I just barfed on his mom.
You told him you were too drunk to meet his parents. Totally his fault.
Once you see the odd facial expressions and noises a guy makes while he is furiously beating off on top of you, it kind of puts things into perspective.
Sometimes he's such a bitch I forget that he's not actually a girl. Last night I asked him if I could borrow a tampon.
He had some in his pocket. That was weird.
the liability waiver did not state that i couldn't bring my bottle of wine in the bouncy castle. it did Not.
we were fucking and all I could think about is how my silly bands were glowing in the dark.
Could be my worst decision since the whole 'third degree burn' fiasco.
I loved your drunken rendition of "I wanna dance with somebody" that you left on my voicemail last night.
I don't believe u have enough text space to describe the dimensions of his penis.
Do you ever actually plan things? Or is it always drugs then whatever happens? I'm considering being worried about you
Why did you fed-x me a peanut butter sandwich?
It seemed like the thing to do. There's popcorn on it too.
STOP smoking sooo much weed.

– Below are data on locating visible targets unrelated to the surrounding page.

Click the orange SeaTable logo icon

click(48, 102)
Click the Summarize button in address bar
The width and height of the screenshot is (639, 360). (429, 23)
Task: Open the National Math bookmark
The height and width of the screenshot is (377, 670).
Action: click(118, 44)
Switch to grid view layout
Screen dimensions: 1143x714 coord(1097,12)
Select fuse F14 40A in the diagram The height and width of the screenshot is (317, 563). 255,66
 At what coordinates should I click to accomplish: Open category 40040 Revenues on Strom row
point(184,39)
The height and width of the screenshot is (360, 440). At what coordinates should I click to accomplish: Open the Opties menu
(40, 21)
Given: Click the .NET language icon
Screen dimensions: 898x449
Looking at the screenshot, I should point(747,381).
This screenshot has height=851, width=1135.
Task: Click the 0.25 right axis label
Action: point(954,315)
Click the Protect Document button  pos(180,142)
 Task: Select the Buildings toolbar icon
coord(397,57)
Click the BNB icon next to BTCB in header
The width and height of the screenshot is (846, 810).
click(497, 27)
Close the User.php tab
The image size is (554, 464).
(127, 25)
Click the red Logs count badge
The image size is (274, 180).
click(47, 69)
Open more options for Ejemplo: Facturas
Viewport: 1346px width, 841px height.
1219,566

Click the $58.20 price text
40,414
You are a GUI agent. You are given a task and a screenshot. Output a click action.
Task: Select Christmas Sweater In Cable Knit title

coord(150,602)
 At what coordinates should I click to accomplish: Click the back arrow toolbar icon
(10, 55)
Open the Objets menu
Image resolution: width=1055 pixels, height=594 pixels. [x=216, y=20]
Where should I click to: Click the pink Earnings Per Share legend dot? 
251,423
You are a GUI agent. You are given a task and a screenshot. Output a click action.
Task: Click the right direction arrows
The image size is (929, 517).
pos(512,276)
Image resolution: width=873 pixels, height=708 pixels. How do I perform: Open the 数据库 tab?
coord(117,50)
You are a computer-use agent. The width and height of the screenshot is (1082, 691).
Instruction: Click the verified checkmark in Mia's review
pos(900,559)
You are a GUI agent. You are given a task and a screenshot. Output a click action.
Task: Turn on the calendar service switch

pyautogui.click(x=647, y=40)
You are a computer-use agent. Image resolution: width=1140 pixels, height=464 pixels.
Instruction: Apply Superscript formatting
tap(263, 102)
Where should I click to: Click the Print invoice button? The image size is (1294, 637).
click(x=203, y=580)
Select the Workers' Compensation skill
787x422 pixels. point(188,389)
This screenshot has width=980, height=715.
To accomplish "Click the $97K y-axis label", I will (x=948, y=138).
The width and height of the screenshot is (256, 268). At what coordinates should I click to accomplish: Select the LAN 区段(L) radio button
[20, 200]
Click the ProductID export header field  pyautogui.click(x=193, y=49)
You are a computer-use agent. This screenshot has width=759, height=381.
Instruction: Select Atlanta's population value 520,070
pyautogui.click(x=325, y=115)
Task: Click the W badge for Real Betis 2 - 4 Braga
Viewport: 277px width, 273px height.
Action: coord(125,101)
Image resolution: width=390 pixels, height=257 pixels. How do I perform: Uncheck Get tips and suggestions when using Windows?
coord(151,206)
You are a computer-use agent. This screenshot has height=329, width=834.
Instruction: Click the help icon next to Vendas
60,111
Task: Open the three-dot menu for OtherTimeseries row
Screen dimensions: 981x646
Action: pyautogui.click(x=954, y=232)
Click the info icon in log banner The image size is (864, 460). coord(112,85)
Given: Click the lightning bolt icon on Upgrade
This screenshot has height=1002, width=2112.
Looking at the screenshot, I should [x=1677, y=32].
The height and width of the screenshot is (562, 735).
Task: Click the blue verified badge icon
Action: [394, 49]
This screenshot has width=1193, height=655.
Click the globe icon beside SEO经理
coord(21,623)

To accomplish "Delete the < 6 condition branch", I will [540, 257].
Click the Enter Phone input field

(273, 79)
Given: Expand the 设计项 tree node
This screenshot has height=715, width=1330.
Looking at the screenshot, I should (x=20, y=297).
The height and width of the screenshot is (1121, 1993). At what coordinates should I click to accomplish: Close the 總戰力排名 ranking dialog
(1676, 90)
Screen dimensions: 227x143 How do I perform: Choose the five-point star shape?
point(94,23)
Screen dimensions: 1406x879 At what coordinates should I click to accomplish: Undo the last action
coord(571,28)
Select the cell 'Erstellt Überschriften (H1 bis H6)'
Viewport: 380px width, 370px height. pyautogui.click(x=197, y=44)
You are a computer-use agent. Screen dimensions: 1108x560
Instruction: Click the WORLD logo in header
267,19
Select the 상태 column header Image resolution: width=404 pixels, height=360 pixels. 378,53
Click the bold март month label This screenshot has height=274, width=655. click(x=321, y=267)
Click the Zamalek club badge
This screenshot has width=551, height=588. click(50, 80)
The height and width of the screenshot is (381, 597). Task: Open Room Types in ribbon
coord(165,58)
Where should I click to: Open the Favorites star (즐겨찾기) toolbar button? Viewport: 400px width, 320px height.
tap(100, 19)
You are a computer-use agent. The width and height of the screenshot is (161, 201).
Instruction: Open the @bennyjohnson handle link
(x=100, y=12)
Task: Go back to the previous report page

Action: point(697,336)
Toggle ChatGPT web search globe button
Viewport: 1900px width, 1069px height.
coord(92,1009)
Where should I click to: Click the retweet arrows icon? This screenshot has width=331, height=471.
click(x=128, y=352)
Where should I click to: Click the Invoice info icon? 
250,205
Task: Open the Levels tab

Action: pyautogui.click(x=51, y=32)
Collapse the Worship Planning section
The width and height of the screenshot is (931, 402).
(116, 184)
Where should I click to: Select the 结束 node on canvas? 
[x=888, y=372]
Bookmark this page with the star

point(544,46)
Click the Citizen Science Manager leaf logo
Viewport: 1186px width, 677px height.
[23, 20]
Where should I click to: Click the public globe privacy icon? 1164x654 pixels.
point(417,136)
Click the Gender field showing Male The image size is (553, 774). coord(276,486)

Damn
A huge penis doesn't warm the soul. Or that's what I've had to tell myself.
The day I let him eat me out will be the day that Donald trump is an honest, kind, non-bigoted member of society
I was writing 'DISTRACTION' across my chest in Sharpie when my boob fell out. Right on camera.
I got pull-out-my-nuvaring-drunk last night.
I can't decide which is the most disgusting: emily having sex on the stairwell of a frat, michelle shaving her vagina with a razor she found in a frat bathroom, or me getting fingered on the dance floor by some rando. opinions?